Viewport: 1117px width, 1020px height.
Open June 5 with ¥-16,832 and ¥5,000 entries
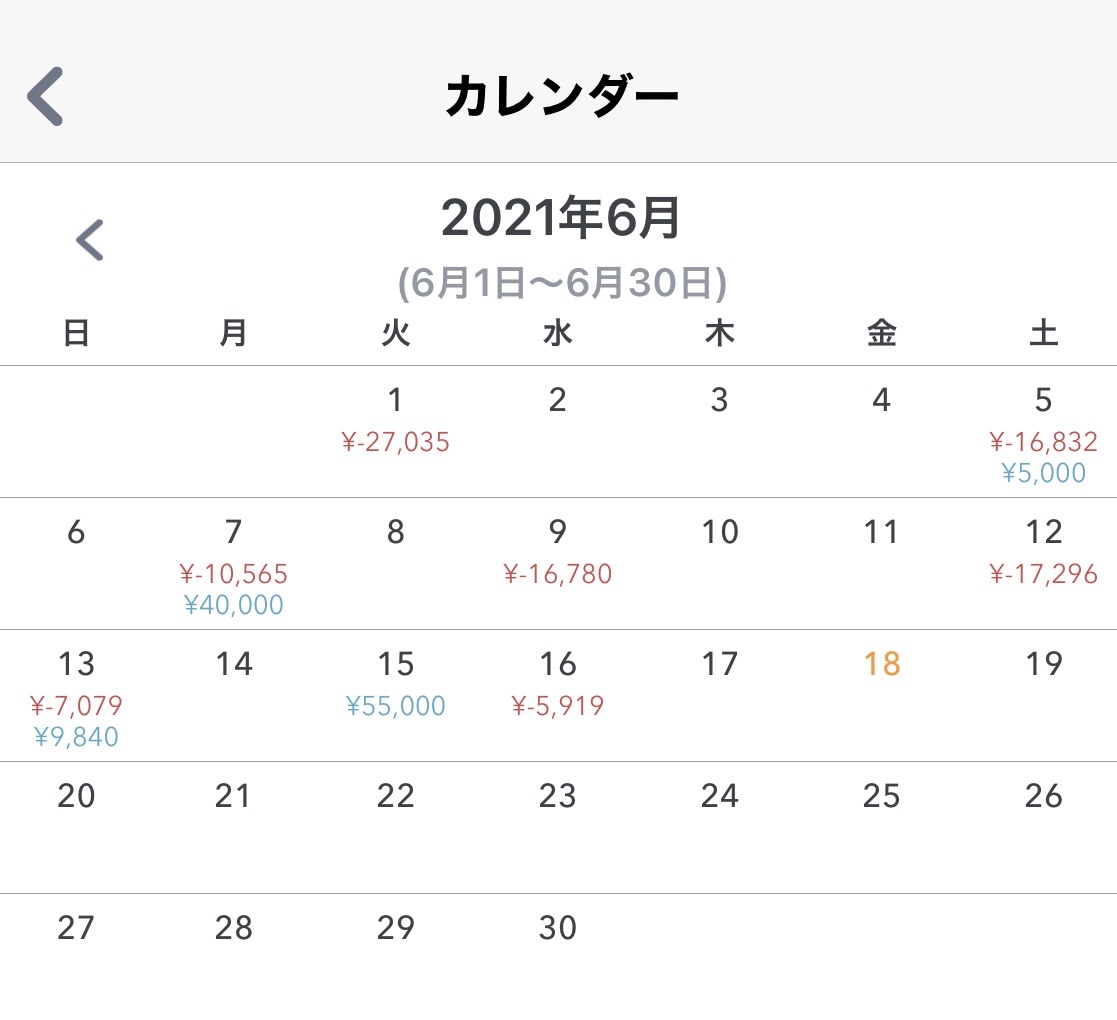tap(1043, 430)
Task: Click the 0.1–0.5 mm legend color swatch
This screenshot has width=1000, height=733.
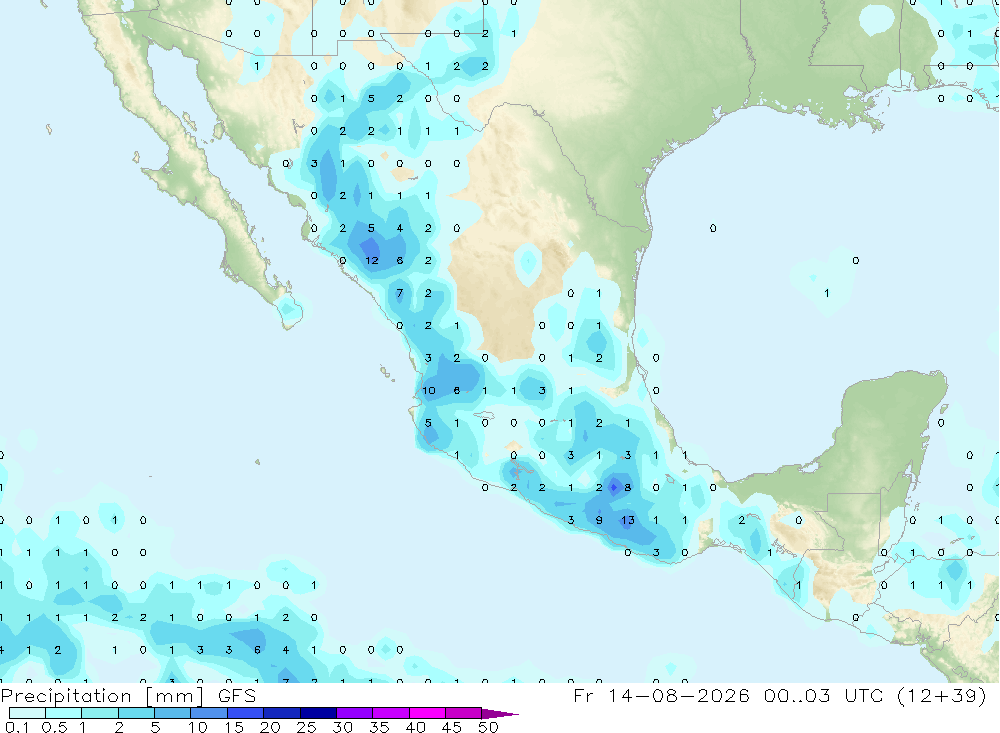Action: [x=27, y=713]
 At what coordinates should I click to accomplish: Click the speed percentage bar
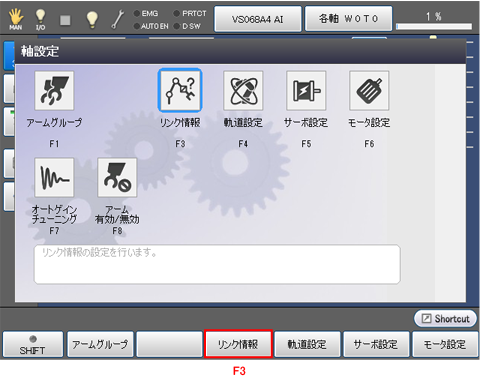click(x=434, y=26)
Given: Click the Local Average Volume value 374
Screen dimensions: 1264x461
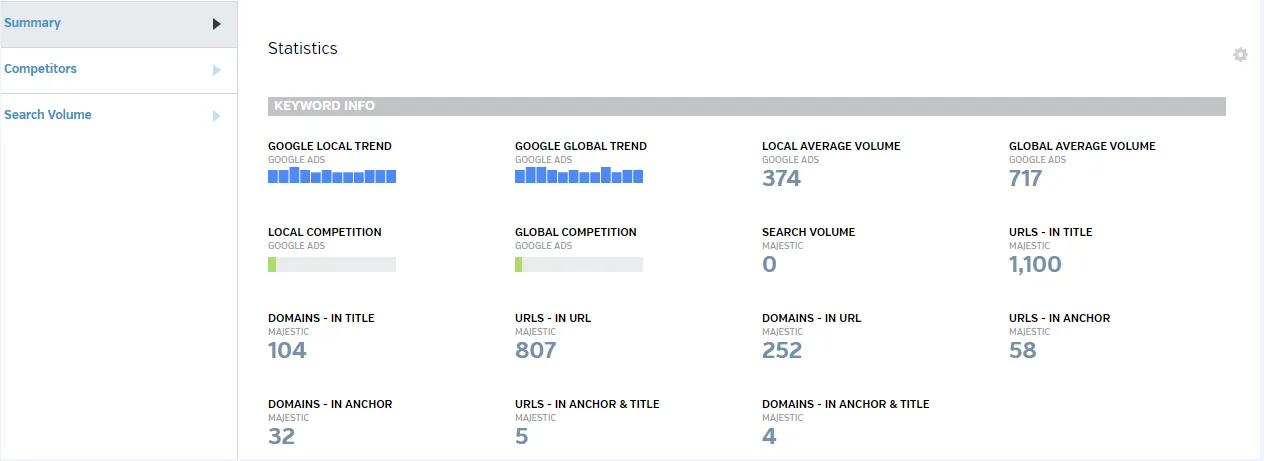Looking at the screenshot, I should [x=782, y=179].
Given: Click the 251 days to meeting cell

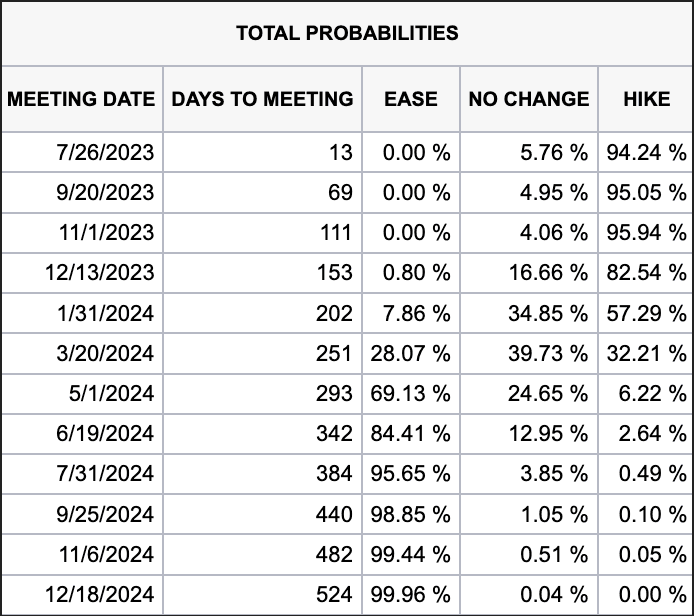Looking at the screenshot, I should pyautogui.click(x=332, y=353).
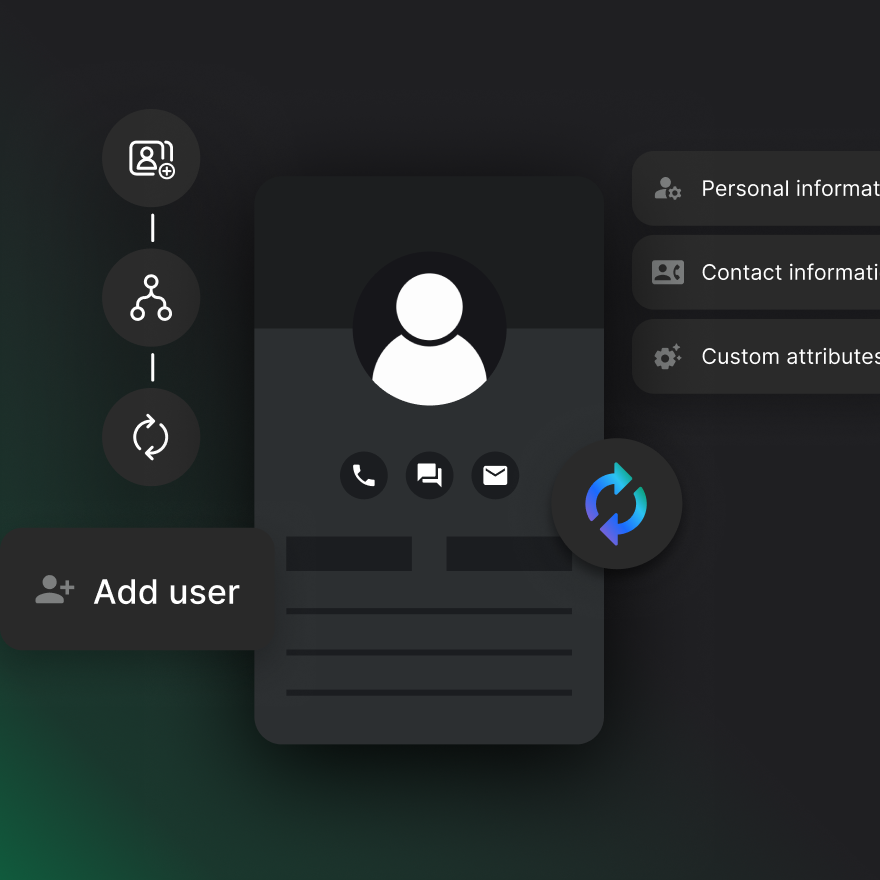
Task: Click the profile avatar picture
Action: (x=429, y=328)
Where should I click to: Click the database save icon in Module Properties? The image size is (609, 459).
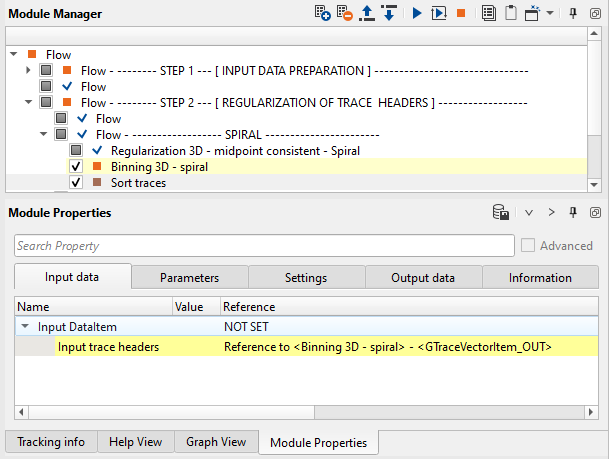click(501, 213)
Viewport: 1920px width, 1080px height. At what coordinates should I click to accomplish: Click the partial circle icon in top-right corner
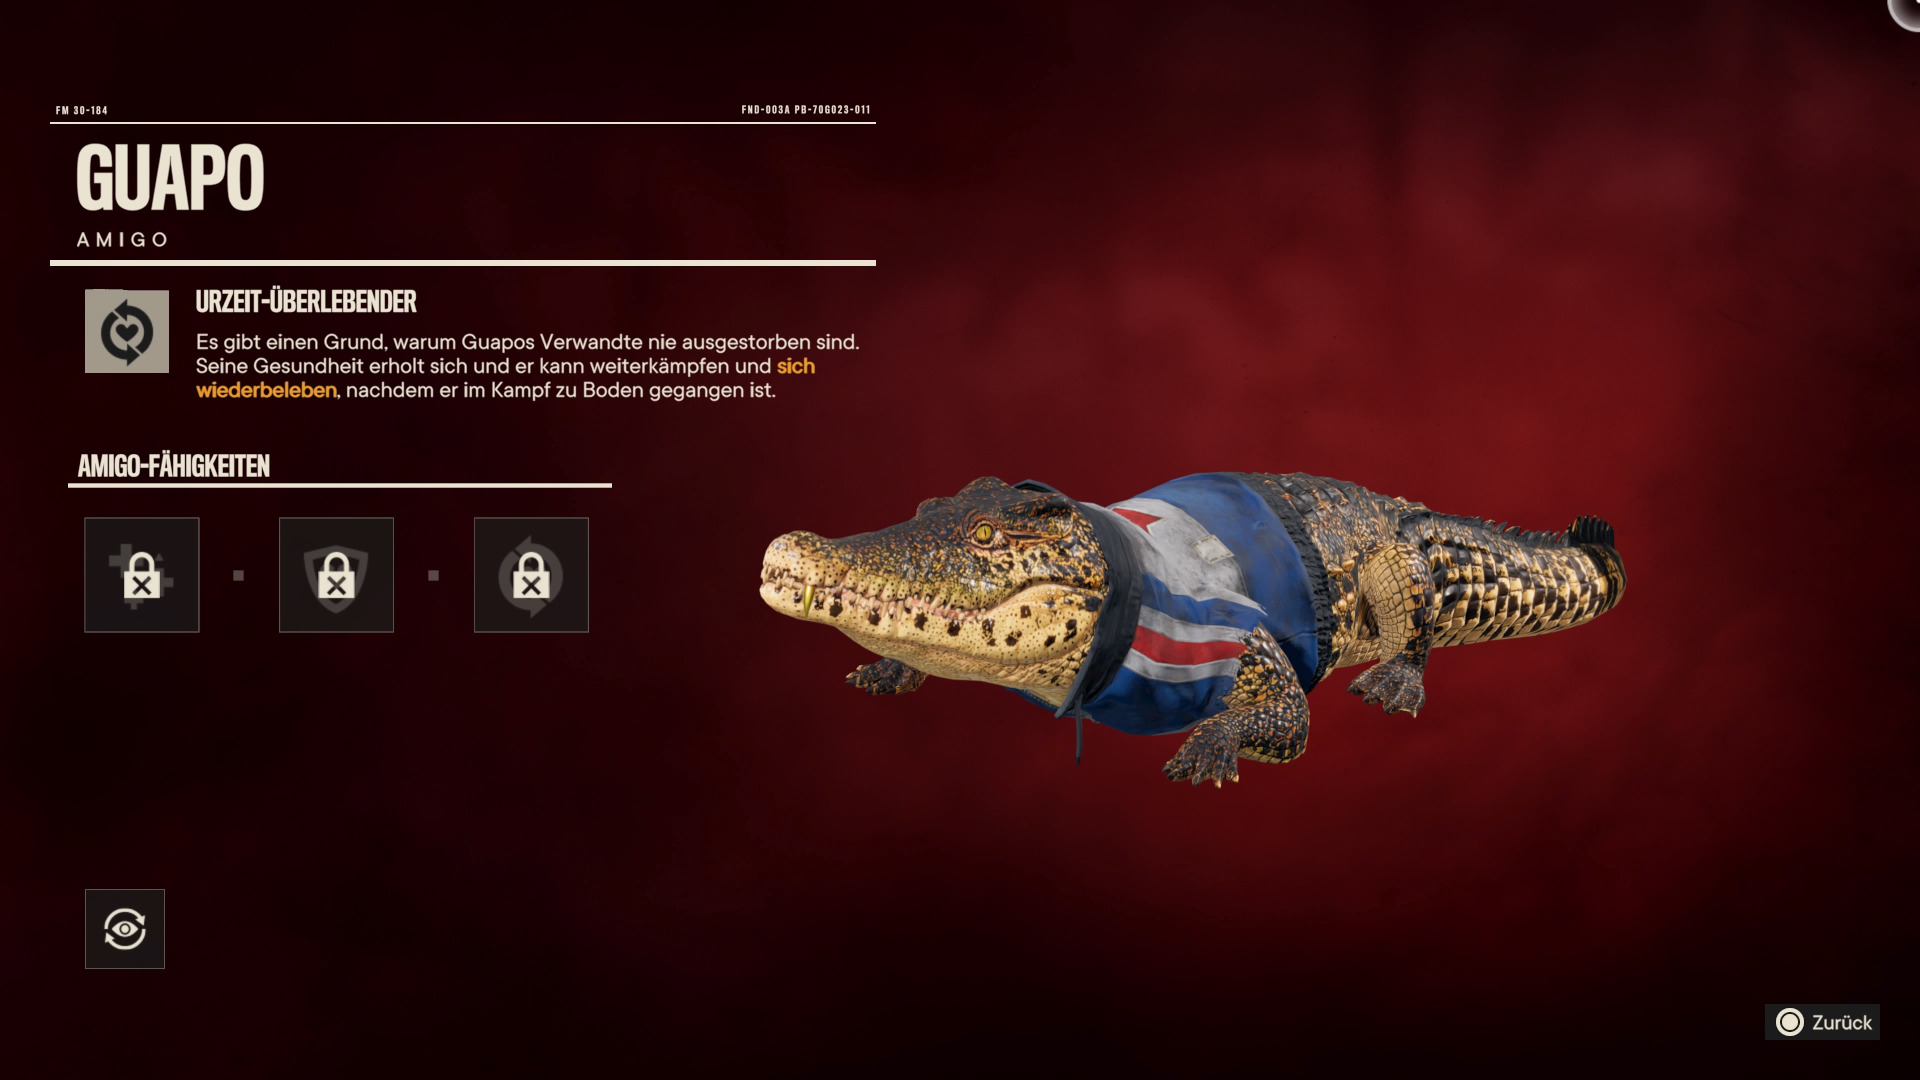coord(1904,13)
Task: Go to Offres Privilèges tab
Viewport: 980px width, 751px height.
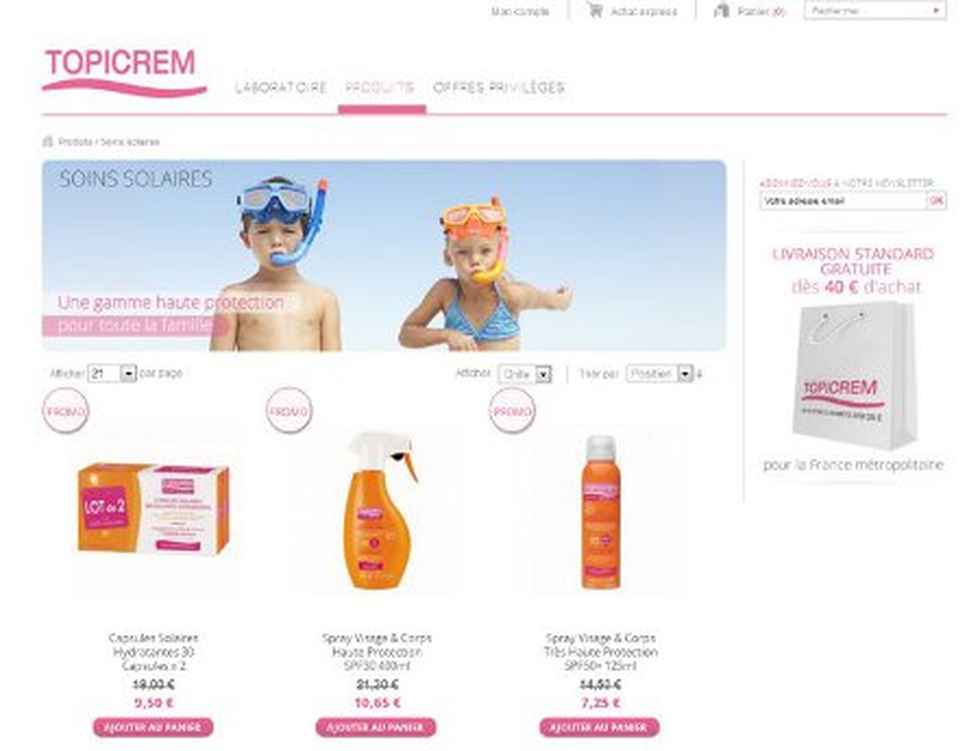Action: pos(499,87)
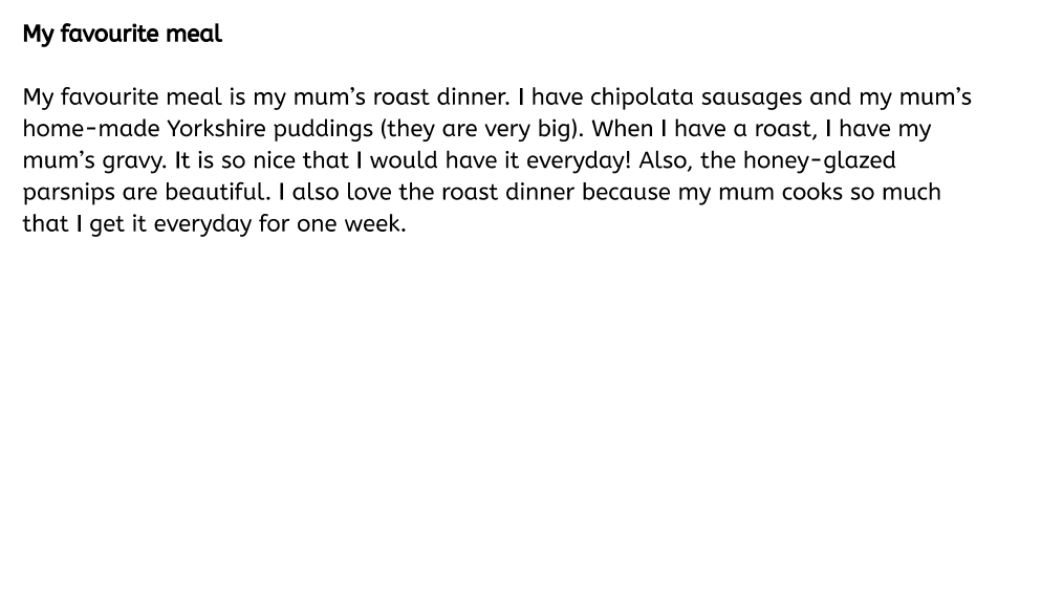Click on the word 'honey-glazed'
The image size is (1060, 593).
tap(819, 161)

* Aim of the exercise
Take the line containing "This screenshot has width=1000, height=733." and every line after it up to the end of the entries, and quote them exactly. Both ends count; the pictures do not.

* Result
This screenshot has width=1000, height=733.
Action: [x=27, y=713]
 At what coordinates should I click to accomplish: Click the speed percentage bar
click(x=434, y=26)
Given: Click the Local Average Volume value 374
Screen dimensions: 1264x461
Looking at the screenshot, I should [x=782, y=179].
Given: Click the 251 days to meeting cell

Looking at the screenshot, I should pyautogui.click(x=332, y=353).
Task: Click the profile avatar picture
Action: (x=429, y=328)
Where should I click to: Click the database save icon in Module Properties? The image size is (609, 459).
click(501, 213)
Viewport: 1920px width, 1080px height. At what coordinates should I click to accomplish: Click the partial circle icon in top-right corner
coord(1904,13)
Task: Go to Offres Privilèges tab
Viewport: 980px width, 751px height.
Action: pos(499,87)
Click on the word 'honey-glazed'
The image size is (1060, 593).
tap(819, 161)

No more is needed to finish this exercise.